On December 5, 2025, Oleksy returned to professional hockey, joining the Jacksonville Icemen of the ECHL for a pair of weekend home games.

== Personal life ==
Olesky has been married to singer and businesswoman Brooke Hogan, daughter of Hulk Hogan and Linda Hogan, since June 8, 2022. The couple have fraternal twins, born January 15, 2025. He was known as "Binky" to his teammates, a childhood nickname from him needing a pacifier while sick in the hospital.

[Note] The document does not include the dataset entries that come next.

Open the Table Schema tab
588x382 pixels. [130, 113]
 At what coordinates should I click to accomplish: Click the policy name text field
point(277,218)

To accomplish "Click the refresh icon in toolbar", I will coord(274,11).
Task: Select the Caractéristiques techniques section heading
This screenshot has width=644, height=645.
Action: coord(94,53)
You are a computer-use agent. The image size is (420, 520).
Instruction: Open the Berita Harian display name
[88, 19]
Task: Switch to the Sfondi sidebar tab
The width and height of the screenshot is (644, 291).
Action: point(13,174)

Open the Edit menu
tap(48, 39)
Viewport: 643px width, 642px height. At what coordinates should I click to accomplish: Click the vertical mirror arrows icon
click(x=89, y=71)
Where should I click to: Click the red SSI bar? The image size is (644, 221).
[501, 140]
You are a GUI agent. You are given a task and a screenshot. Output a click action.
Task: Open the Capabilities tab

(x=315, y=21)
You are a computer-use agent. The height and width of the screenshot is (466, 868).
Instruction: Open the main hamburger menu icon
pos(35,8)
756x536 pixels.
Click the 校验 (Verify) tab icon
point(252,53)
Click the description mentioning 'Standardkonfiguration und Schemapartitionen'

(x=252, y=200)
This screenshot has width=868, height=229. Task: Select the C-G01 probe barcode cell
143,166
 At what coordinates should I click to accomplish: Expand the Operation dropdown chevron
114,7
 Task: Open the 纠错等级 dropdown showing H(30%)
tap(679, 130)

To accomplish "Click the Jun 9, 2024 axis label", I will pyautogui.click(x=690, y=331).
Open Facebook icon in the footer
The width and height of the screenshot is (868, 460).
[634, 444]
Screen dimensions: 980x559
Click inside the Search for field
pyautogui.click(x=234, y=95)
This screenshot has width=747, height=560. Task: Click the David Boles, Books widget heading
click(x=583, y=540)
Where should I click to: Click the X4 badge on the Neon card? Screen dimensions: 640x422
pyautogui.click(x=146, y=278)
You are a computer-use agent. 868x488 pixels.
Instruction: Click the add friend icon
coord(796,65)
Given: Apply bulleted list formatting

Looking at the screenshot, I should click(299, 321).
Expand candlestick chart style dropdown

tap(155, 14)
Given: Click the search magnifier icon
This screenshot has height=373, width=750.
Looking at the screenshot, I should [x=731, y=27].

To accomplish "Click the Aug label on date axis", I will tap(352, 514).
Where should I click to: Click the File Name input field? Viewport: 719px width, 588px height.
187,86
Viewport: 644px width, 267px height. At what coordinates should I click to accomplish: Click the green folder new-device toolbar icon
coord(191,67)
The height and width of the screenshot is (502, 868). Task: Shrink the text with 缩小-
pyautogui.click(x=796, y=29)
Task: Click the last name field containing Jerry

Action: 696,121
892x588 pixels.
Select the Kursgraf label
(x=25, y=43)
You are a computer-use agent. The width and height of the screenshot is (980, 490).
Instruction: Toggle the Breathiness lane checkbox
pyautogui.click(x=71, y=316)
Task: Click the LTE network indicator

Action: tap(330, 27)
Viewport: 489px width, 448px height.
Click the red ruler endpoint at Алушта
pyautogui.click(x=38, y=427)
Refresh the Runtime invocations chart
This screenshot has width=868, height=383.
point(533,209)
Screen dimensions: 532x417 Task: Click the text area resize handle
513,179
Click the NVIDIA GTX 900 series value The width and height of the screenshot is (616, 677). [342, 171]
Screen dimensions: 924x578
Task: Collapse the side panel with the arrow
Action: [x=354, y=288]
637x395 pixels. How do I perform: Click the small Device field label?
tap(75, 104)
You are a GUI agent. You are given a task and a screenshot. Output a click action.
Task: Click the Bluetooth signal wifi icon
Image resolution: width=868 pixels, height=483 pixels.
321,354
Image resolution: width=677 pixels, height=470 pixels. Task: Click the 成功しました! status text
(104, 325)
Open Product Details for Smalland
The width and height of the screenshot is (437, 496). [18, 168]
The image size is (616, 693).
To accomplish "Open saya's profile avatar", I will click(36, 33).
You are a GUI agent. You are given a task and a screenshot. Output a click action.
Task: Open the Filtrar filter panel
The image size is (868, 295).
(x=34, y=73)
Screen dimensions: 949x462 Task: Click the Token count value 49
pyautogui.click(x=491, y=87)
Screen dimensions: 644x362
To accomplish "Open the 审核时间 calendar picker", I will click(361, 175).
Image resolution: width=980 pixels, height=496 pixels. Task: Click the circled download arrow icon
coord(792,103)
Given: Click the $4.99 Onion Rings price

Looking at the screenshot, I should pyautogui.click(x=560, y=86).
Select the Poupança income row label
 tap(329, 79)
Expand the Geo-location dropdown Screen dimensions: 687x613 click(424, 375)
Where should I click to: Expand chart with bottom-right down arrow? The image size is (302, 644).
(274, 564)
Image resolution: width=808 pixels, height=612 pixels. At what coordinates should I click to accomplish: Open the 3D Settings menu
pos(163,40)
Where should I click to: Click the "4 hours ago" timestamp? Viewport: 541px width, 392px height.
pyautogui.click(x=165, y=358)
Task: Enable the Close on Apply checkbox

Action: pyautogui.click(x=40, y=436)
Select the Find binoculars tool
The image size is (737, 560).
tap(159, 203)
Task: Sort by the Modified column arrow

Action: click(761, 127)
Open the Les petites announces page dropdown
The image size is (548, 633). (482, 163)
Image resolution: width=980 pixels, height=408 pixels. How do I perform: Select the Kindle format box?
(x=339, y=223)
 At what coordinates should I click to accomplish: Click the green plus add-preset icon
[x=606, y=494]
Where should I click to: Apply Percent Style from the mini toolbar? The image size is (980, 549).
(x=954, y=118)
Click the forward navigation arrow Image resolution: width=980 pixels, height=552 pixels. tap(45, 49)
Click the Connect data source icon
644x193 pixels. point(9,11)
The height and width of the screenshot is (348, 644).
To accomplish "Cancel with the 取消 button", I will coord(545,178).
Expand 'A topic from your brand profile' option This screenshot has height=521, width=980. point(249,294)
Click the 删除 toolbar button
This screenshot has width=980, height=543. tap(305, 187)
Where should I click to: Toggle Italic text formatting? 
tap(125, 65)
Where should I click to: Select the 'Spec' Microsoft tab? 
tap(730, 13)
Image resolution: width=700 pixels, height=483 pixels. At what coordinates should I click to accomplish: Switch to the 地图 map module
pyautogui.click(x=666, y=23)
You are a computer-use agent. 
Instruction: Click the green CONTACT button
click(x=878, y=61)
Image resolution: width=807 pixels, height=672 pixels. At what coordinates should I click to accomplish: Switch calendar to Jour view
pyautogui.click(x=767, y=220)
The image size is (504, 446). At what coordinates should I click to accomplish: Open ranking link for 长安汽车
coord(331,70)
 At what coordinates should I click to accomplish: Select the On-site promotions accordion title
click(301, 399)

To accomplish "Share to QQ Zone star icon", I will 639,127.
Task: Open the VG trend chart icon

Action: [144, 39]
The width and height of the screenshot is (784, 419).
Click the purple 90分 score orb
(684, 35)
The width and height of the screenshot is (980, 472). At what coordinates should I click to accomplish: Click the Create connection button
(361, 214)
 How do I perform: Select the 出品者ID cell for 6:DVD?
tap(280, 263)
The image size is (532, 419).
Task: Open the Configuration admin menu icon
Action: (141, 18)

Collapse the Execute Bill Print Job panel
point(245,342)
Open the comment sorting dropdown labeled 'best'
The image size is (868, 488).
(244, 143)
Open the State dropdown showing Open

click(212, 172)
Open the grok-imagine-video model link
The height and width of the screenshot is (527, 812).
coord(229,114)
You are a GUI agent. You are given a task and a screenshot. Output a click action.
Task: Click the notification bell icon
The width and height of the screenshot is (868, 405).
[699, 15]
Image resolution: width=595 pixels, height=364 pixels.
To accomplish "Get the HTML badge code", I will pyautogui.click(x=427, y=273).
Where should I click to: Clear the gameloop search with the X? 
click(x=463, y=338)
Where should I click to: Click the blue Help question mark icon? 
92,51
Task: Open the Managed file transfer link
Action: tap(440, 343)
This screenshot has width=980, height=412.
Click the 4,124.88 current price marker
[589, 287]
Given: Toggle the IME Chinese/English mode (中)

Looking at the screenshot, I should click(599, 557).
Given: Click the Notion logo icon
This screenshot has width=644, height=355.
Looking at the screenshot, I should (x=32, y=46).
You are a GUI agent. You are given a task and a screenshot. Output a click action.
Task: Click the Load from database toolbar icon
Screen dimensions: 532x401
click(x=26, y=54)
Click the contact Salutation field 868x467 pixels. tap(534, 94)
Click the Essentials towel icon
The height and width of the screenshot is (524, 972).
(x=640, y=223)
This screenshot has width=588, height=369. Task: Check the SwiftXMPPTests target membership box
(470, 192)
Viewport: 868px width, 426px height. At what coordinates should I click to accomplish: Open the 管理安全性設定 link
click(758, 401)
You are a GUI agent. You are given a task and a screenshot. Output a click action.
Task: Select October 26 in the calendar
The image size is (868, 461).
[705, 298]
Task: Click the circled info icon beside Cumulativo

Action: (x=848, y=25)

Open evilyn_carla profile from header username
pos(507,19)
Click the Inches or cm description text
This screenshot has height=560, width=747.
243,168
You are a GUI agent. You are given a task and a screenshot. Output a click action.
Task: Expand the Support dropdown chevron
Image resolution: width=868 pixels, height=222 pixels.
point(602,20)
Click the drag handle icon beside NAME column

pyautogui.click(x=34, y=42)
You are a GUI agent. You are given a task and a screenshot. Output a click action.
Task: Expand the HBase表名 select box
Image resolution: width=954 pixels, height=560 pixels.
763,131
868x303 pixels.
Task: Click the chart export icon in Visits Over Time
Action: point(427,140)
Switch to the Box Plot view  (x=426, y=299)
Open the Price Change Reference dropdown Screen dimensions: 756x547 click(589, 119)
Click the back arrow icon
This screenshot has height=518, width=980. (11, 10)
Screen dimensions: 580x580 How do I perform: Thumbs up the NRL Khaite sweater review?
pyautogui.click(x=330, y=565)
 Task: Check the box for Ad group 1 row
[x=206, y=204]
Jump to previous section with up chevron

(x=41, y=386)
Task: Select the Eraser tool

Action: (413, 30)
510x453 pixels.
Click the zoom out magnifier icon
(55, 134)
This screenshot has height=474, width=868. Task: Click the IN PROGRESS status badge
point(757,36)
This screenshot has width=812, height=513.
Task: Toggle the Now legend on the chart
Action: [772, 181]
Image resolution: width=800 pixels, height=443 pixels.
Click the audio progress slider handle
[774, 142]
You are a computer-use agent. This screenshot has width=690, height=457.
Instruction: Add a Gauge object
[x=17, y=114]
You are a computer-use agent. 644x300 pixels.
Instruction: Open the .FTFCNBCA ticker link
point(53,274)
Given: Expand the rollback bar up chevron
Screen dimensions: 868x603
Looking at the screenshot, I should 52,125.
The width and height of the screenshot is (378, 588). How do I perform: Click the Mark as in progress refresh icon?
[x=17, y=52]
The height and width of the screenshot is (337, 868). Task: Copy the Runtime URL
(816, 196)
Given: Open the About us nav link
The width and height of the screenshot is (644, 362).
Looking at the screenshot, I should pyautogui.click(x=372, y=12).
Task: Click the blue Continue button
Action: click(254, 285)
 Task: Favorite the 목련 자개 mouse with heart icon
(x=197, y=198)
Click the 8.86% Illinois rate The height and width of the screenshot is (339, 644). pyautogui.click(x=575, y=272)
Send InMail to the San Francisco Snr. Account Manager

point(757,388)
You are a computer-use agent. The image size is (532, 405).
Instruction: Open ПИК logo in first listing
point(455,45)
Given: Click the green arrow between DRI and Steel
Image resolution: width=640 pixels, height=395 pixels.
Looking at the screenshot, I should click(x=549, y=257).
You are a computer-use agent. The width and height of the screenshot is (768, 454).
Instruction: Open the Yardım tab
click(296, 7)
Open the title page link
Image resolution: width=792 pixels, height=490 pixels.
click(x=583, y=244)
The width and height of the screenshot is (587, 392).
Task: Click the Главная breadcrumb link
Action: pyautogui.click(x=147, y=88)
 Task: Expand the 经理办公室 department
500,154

As of July 2026, Olesky is running for mayor in Edgewater, Volusia County, Florida.

==Career statistics==
| | | Regular season | | Playoffs | | | | | | | | |
| Season | Team | League | GP | G | A | Pts | PIM | GP | G | A | Pts | PIM |
| 2005–06 | Traverse City North Stars | NAHL | 57 | 11 | 19 | 30 | 140 | 5 | 0 | 1 | 1 | 2 |
| 2006–07 | Lake Superior State U. | CCHA | 39 | 2 | 2 | 4 | 24 | — | — | — | — | — |
| 2007–08 | Lake Superior State U. | CCHA | 36 | 1 | 6 | 7 | 36 | — | — | — | — | — |
| 2008–09 | Lake Superior State U. | CCHA | 38 | 0 | 9 | 9 | 50 | — | — | — | — | — |
| 2008–09 | Las Vegas Wranglers | ECHL | 2 | 0 | 0 | 0 | 0 | — | — | — | — | — |
| 2009–10 | Toledo Walleye | ECHL | 3 | 0 | 0 | 0 | 2 | — | — | — | — | — |
| 2009–10 | Port Huron Icehawks | IHL | 28 | 1 | 1 | 2 | 35 | — | — | — | — | — |
| 2009–10 | Idaho Steelheads | ECHL | 33 | 1 | 8 | 9 | 72 | 8 | 0 | 0 | 0 | 25 |
| 2010–11 | Idaho Steelheads | ECHL | 55 | 7 | 14 | 21 | 134 | — | — | — | — | — |
| 2010–11 | Lake Erie Monsters | AHL | 17 | 0 | 4 | 4 | 39 | 3 | 0 | 1 | 1 | 2 |
| 2011–12 | Idaho Steelheads | ECHL | 14 | 1 | 7 | 8 | 47 | — | — | — | — | — |
| 2011–12 | Bridgeport Sound Tigers | AHL | 50 | 1 | 14 | 15 | 98 | 3 | 0 | 0 | 0 | 2 |
| 2012–13 | Hershey Bears | AHL | 55 | 2 | 12 | 14 | 151 | — | — | — | — | — |
| 2012–13 | Washington Capitals | NHL | 28 | 1 | 8 | 9 | 33 | 7 | 0 | 1 | 1 | 4 |
| 2013–14 | Washington Capitals | NHL | 33 | 2 | 8 | 10 | 53 | — | — | — | — | — |
| 2013–14 | Hershey Bears | AHL | 30 | 0 | 6 | 6 | 39 | — | — | — | — | — |
| 2014–15 | Hershey Bears | AHL | 68 | 4 | 11 | 15 | 147 | 8 | 0 | 3 | 3 | 8 |
| 2014–15 | Washington Capitals | NHL | 1 | 0 | 0 | 0 | 0 | — | — | — | — | — |
| 2015–16 | Wilkes-Barre/Scranton Penguins | AHL | 63 | 2 | 17 | 19 | 123 | 9 | 0 | 1 | 1 | 38 |
| 2016–17 | Wilkes-Barre/Scranton Penguins | AHL | 16 | 1 | 4 | 5 | 16 | — | — | — | — | — |
| 2016–17 | Pittsburgh Penguins | NHL | 11 | 0 | 1 | 1 | 24 | — | — | — | — | — |
| 2016–17 | Toronto Marlies | AHL | 20 | 3 | 6 | 9 | 39 | 11 | 1 | 2 | 3 | 14 |
| 2017–18 | San Diego Gulls | AHL | 54 | 7 | 13 | 20 | 66 | — | — | — | — | — |
| 2018–19 | San Diego Gulls | AHL | 15 | 0 | 2 | 2 | 36 | — | — | — | — | — |
| 2018–19 | Toronto Marlies | AHL | 23 | 2 | 3 | 5 | 30 | 2 | 0 | 0 | 0 | 5 |
| 2019–20 | Toledo Walleye | ECHL | 36 | 1 | 14 | 15 | 62 | — | — | — | — | — |
| 2019–20 | EHC Black Wings Linz | EBEL | 8 | 1 | 0 | 1 | 4 | 3 | 1 | 2 | 3 | 6 |
| 2021–22 | Toledo Walleye | ECHL | 16 | 2 | 6 | 8 | 19 | — | — | — | — | — |
| 2021–22 | Orlando Solar Bears | ECHL | 28 | 1 | 6 | 7 | 44 | — | — | — | — | — |
| 2022–23 | Orlando Solar Bears | ECHL | 4 | 2 | 1 | 3 | 0 | — | — | — | — | — |
| NHL totals | 73 | 3 | 17 | 20 | 110 | 7 | 0 | 1 | 1 | 4 | | |

==InLine Hockey==
Oleksy played with Team USA at the 2008 and 2009 IIHF Men's InLine Hockey World Championships.